The present chapter describes the application of thermal analysis (TA) in the characterization and processing of industrial minerals. An advantage of TA is its sensitivity to short-ranged ‘X-ray amorphous’ materials and (turbostratic) disordered minerals. In addition, it is more sensitive than X-ray diffraction at detecting small amounts of minerals in the case of decomposing minerals that evolve distinctive gases during thermal treatment.

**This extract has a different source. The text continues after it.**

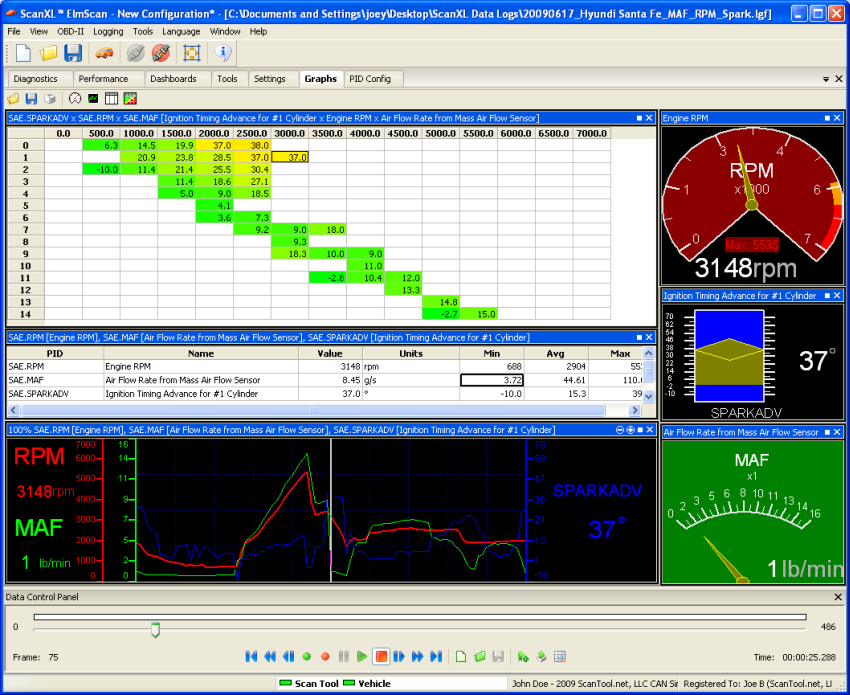
Task: Click the table icon in Graphs toolbar
Action: point(111,99)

Minerals and rocks undergo several thermal reactions (dehydration, dehydroxylation, decomposition, melting, phase transition, oxidation or recrystallization) which are diagnostic of the substance. Unfortunately, the reactions of the individual components in mineral mixtures often superimpose and the results of TA are strongly influenced by several factors, such as sample preparation, selection of experimental parameters, instrument arrangement, etc.
The present chapter begins with a short theoretical introduction on the principles and methods of TA while the factors that influence TA data and curves are described in more detail as their understanding is most important for interpretation of any measured TA data with respect to mineral structures, material characteristics and behaviour of industrial minerals in technical processes. Note that standardized conditions are essential for reasonable TA data.
Description of ongoing developments of coupled devices for simultaneous thermal analysis (STA) and their application for quantitative analysis is followed by detailed information on diagnostic thermal reactions for important industrial minerals with focus on clay minerals.